Kasus dugaan korupsi proyek renovasi Pasar Balung Kulon memasuki babak baru. Polisi mulai mengumpulkan bukti-bukti baru. Penyelidikan yang dilakukan sejak akhir November tahun lalu berlanjut kemarin (7/1). Agendanya adalah gelar perkara di lokasi pasar.

Dalam agenda tersebut, aparat kepolisian meninjau dan mengamati kondisi pasar. Mulai konstruksi, material bangunan, hingga volumenya. Proyek itu terindikasi merugikan negara. Berdasar audit BPK, ditemukan adanya dugaan ketidaksesuaian volume, material, dan konstruksi bangunan.

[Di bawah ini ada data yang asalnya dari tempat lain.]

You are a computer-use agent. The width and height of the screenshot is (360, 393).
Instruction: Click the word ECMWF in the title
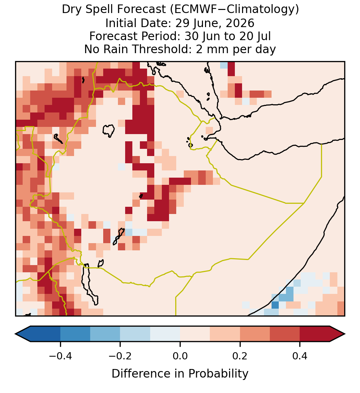(192, 10)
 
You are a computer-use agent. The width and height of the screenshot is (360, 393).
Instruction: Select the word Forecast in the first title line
(142, 10)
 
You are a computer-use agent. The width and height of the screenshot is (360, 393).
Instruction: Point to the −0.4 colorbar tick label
(60, 356)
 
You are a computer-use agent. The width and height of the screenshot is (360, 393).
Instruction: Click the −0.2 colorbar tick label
(120, 356)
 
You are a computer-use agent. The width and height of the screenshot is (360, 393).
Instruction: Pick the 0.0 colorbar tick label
(180, 356)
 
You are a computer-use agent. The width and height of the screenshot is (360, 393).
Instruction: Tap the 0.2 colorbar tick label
(240, 356)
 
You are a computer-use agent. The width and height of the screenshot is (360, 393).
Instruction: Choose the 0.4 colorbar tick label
(300, 356)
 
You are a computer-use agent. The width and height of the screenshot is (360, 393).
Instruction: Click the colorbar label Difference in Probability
(180, 373)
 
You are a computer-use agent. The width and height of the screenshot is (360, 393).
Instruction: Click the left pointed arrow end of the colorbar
(16, 334)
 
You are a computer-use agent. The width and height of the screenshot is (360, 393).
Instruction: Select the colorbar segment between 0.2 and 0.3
(255, 334)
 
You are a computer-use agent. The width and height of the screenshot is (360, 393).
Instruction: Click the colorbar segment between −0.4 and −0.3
(75, 334)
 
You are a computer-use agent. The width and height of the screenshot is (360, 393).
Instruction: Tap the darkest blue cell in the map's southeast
(275, 305)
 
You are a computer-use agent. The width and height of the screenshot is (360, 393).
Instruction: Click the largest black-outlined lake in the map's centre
(108, 131)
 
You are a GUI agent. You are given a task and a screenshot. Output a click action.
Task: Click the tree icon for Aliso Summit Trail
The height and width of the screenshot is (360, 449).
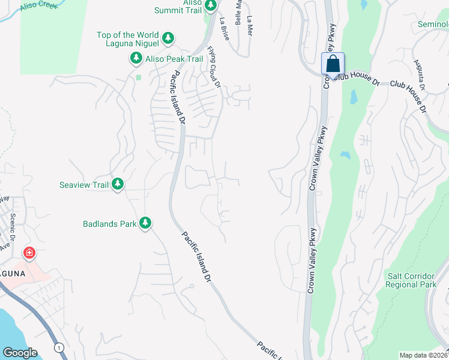tap(211, 5)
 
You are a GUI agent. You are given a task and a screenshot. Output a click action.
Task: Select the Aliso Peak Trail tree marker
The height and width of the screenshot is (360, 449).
tap(136, 58)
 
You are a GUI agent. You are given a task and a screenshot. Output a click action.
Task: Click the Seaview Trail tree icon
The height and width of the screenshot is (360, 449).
tap(118, 184)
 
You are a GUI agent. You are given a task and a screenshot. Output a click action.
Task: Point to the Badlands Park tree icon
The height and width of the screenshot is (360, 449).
tap(145, 223)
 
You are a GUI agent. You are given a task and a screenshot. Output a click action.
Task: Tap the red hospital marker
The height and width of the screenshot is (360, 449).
tap(28, 253)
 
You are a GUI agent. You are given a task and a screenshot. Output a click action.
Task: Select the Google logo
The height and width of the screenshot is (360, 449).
tap(20, 353)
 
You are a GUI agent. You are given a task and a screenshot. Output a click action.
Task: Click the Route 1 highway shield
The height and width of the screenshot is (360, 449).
tap(59, 347)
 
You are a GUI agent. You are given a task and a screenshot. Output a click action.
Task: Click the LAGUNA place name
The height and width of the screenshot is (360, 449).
tap(11, 273)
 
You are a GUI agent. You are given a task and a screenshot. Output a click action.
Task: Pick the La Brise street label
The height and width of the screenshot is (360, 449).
tap(224, 28)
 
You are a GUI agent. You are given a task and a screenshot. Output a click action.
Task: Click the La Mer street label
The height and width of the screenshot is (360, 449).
tap(249, 25)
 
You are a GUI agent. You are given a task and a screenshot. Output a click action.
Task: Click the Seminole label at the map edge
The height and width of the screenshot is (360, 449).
tap(433, 25)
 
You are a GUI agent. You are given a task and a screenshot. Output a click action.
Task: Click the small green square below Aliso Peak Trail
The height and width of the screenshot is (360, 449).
tap(138, 77)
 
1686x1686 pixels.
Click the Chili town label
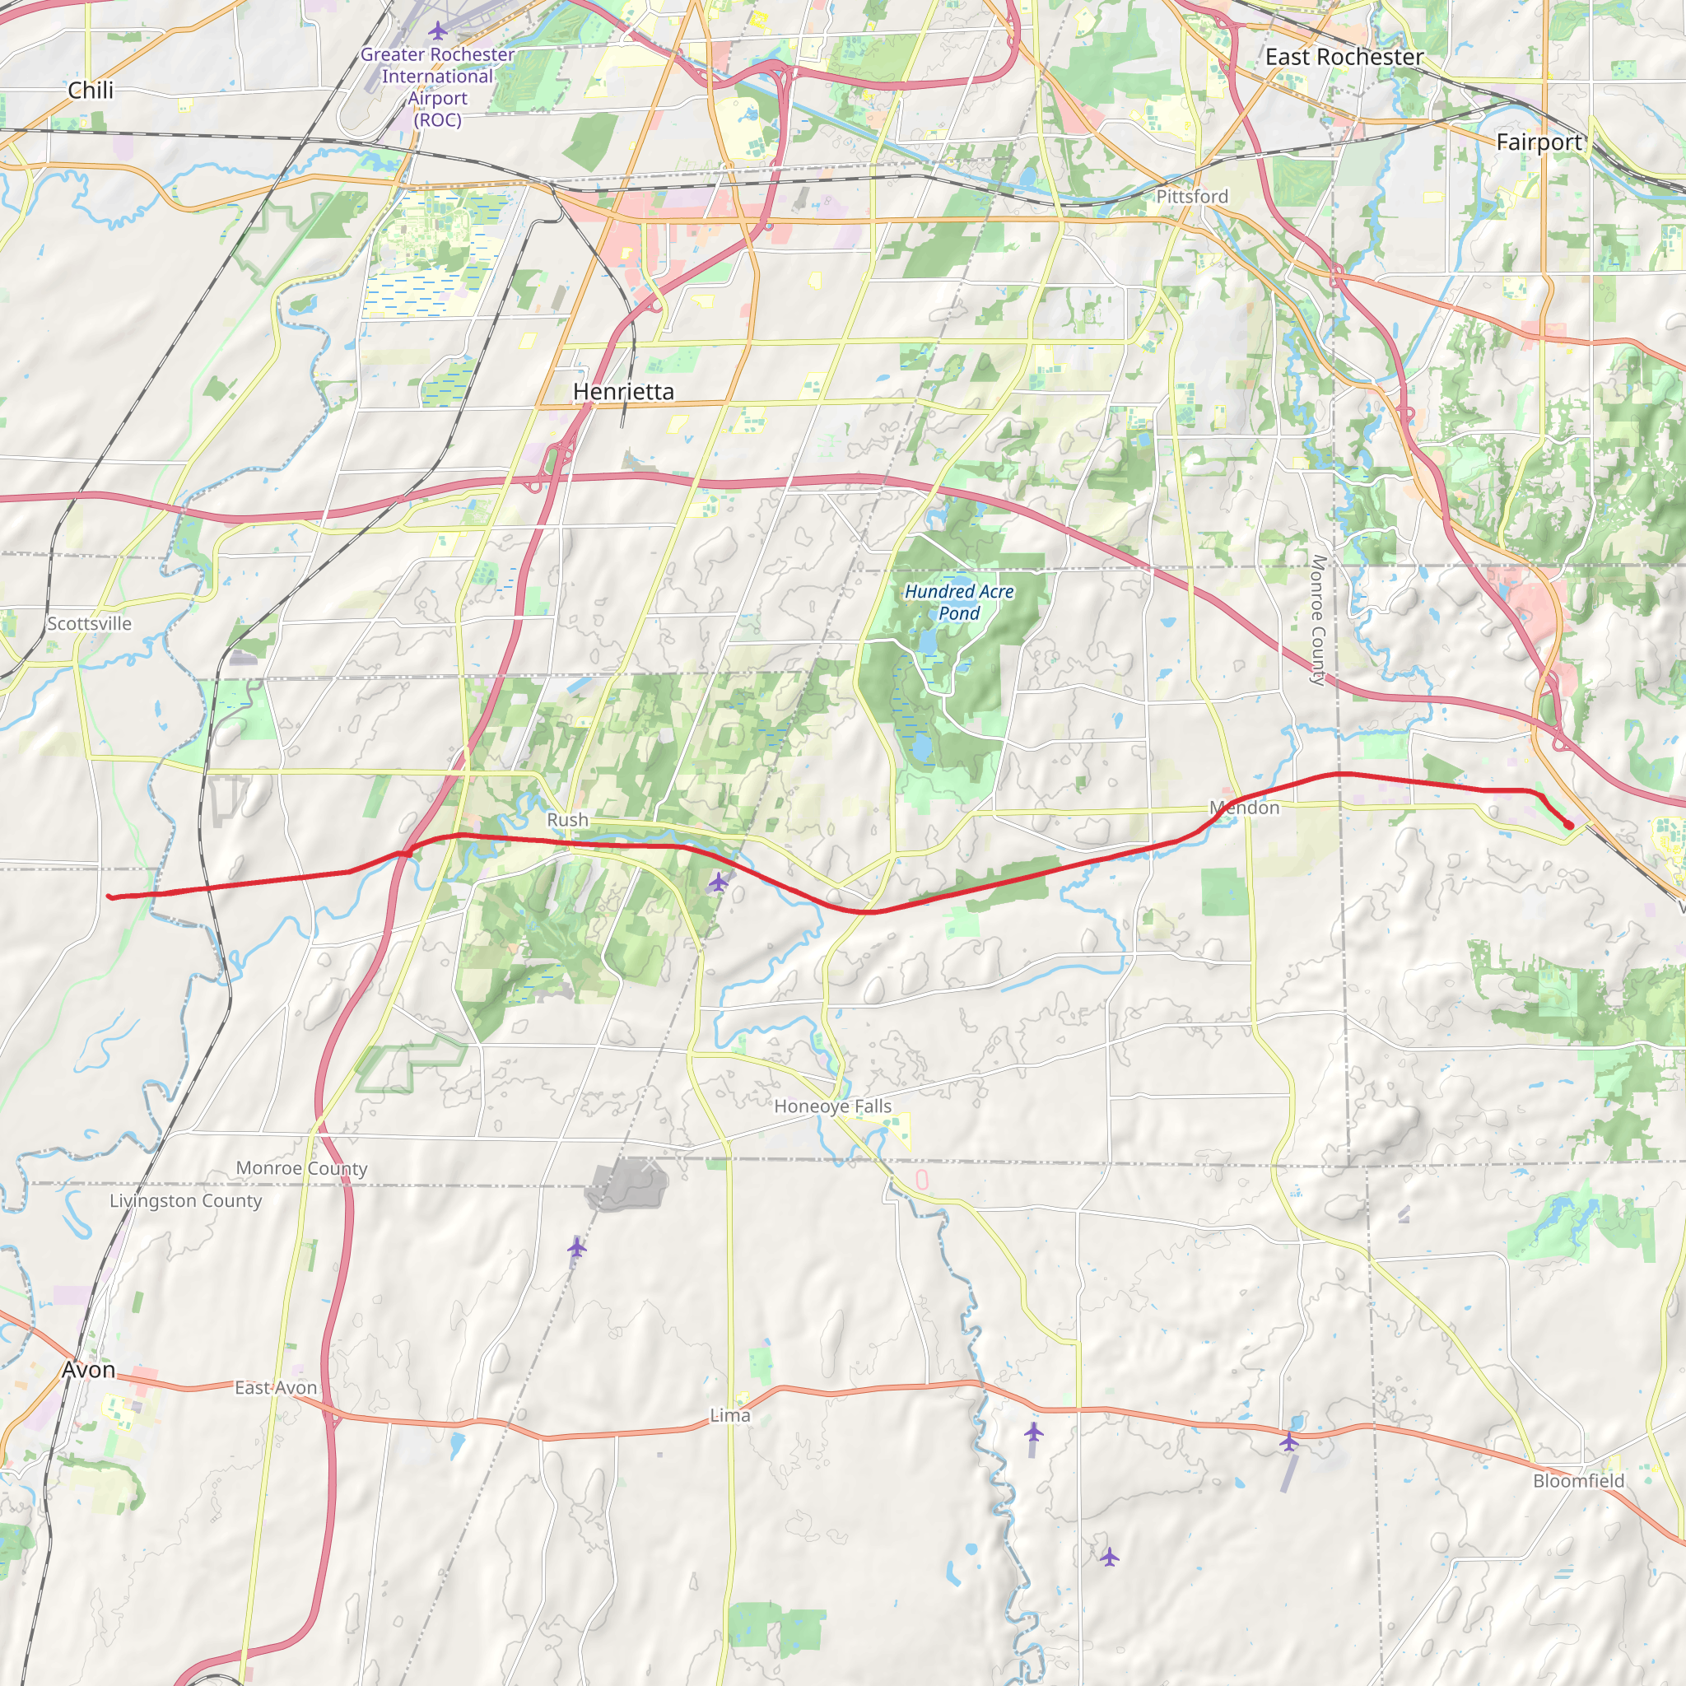click(91, 91)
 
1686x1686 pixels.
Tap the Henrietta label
click(623, 392)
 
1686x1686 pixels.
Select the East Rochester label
click(1344, 58)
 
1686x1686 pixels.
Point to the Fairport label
click(1539, 142)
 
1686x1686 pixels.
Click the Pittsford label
click(1192, 197)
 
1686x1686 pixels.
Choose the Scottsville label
click(89, 623)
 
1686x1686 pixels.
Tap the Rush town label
click(567, 819)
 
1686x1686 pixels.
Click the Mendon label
click(1245, 808)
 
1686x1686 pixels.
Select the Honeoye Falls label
click(832, 1106)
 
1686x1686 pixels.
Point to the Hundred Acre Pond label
click(959, 602)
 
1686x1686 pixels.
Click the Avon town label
click(88, 1369)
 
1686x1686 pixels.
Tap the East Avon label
click(276, 1387)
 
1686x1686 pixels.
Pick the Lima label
click(729, 1414)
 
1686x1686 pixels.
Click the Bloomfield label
click(1579, 1480)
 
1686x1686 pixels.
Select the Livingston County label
click(185, 1201)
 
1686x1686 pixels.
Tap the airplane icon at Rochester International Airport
click(438, 31)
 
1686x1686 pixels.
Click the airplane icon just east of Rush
click(717, 883)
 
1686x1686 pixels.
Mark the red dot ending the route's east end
click(1568, 825)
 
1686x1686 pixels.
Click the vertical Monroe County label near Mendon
click(1319, 621)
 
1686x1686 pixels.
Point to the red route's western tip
click(109, 897)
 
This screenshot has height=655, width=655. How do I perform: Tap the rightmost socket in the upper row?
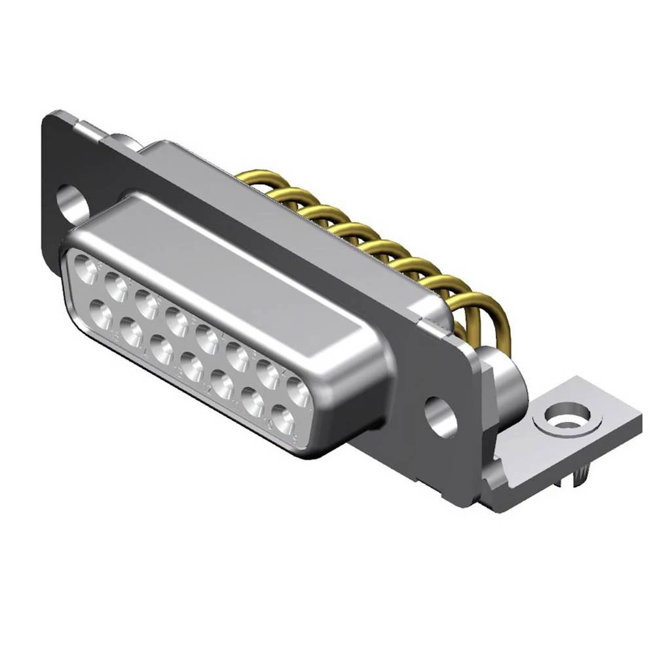pyautogui.click(x=299, y=393)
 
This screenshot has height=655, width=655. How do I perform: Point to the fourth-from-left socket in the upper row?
pyautogui.click(x=177, y=321)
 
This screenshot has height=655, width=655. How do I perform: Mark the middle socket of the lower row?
pyautogui.click(x=192, y=368)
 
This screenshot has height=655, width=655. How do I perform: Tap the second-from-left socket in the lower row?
pyautogui.click(x=131, y=334)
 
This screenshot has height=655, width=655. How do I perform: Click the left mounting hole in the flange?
pyautogui.click(x=71, y=200)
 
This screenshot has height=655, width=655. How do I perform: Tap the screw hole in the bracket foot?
pyautogui.click(x=561, y=417)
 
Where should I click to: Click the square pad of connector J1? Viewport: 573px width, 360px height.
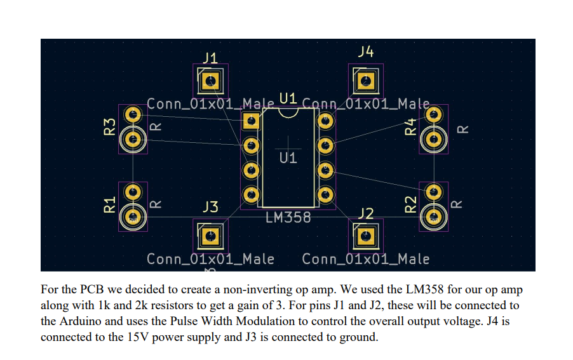pyautogui.click(x=210, y=81)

Sejumlah perwakilan Dinas Perindustrian dan Perdagangan Jember yang hadir saat gelar perkara kemarin enggan berkomentar. Meski tersandung masalah, proyek senilai Rp 7,5 miliar dari APBD Jember 2019 itu masih beroperasi.

Berdasar pantauan Jawa Pos Radar Jember di pasar yang terletak di Jalan Puger, Balung, tersebut, masih tampak lalu-lalang pedagang yang memasok lapak mereka. Tidak ada penyegelan ataupun penutupan.

Sementara itu, Kasatreskrim Polres Jember AKP Fran Delanta Kembaren menyatakan bahwa penyidikan tengah berlangsung. Namun, dia tidak menyebut hingga kapan penyidikan dilakukan. “Untuk Pasar Balung masih proses,” ujarnya singkat.

Sementara itu, pelaksana proyek pasar mengklaim pengerjaan konstruksi telah sesuai dengan rencana awal dan rampung 100 persen.